#### MATERIAL FOR THE TASK
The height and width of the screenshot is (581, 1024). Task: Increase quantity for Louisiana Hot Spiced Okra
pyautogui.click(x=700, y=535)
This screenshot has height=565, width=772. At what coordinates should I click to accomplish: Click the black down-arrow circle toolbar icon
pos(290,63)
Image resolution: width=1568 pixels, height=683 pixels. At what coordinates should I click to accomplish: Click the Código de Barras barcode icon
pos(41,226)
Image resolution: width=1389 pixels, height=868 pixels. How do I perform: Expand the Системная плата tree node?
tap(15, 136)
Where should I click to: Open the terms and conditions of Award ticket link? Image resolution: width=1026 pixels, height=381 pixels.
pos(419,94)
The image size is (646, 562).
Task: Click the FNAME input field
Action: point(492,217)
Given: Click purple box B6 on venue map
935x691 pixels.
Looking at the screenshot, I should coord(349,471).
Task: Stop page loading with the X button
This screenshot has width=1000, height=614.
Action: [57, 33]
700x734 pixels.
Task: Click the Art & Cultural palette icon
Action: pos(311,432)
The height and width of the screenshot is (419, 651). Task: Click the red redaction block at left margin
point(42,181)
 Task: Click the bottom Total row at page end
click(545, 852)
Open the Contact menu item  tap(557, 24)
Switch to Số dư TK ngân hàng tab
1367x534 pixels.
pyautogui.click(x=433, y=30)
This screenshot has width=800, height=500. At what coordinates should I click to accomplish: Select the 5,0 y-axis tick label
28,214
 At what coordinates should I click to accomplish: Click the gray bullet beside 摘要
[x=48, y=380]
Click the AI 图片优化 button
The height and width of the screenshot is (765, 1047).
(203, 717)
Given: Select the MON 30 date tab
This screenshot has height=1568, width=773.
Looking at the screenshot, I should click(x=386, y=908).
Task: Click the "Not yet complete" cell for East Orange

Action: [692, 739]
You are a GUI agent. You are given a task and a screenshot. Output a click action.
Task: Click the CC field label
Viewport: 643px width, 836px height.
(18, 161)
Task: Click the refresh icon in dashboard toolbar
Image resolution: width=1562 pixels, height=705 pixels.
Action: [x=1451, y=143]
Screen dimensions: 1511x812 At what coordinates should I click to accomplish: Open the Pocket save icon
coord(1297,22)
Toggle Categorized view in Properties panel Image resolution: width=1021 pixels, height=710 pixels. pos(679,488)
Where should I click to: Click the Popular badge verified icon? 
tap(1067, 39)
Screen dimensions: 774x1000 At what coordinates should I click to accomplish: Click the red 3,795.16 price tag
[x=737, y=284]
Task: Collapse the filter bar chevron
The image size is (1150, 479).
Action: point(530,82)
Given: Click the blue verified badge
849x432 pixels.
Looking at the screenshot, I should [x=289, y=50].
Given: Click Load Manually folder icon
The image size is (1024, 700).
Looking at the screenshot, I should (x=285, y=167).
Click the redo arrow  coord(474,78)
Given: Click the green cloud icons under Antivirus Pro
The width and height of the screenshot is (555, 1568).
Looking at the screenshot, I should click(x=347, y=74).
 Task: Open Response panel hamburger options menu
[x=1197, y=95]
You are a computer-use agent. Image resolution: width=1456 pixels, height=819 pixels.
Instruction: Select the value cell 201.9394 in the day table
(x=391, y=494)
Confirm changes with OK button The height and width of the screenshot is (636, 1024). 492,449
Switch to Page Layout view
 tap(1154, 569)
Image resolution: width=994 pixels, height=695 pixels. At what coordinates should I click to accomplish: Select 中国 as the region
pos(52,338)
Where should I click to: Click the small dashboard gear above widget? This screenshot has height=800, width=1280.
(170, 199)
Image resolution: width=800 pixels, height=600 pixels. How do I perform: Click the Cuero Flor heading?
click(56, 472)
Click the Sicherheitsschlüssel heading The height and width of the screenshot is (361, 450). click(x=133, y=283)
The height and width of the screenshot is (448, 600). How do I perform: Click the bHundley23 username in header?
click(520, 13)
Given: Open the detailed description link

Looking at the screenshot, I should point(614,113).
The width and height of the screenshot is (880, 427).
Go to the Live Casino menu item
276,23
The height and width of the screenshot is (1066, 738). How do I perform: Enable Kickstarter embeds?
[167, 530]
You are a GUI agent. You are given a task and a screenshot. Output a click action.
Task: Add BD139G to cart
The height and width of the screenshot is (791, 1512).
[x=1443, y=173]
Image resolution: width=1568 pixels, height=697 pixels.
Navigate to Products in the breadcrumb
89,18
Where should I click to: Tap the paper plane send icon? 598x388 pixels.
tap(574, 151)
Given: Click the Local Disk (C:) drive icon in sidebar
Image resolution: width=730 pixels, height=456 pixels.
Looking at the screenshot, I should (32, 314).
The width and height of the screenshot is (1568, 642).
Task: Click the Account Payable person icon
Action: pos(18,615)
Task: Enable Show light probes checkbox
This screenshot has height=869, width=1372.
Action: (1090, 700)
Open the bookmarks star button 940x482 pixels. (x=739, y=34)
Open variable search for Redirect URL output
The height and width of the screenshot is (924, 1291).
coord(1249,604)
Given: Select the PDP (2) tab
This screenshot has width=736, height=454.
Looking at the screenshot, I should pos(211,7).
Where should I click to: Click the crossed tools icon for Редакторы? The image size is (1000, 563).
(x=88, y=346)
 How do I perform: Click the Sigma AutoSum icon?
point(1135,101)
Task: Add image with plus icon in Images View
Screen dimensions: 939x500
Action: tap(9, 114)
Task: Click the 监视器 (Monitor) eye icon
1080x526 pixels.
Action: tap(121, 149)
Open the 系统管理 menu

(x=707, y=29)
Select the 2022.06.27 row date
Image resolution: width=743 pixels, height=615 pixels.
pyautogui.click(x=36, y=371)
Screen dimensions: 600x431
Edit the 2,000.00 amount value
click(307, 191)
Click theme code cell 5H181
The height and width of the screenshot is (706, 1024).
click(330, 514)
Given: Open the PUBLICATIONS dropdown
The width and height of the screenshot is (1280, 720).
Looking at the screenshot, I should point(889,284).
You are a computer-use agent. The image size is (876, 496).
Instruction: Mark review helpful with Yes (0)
########
#### WHAT YOU SHOULD DO
Whenever a line above includes the string "with", copy it.

#### SOLUTION BELOW
Task: Stop page loading with the X button
Confirm changes with OK button The height and width of the screenshot is (636, 1024). 492,449
Task: Add image with plus icon in Images View
Instruction: Mark review helpful with Yes (0)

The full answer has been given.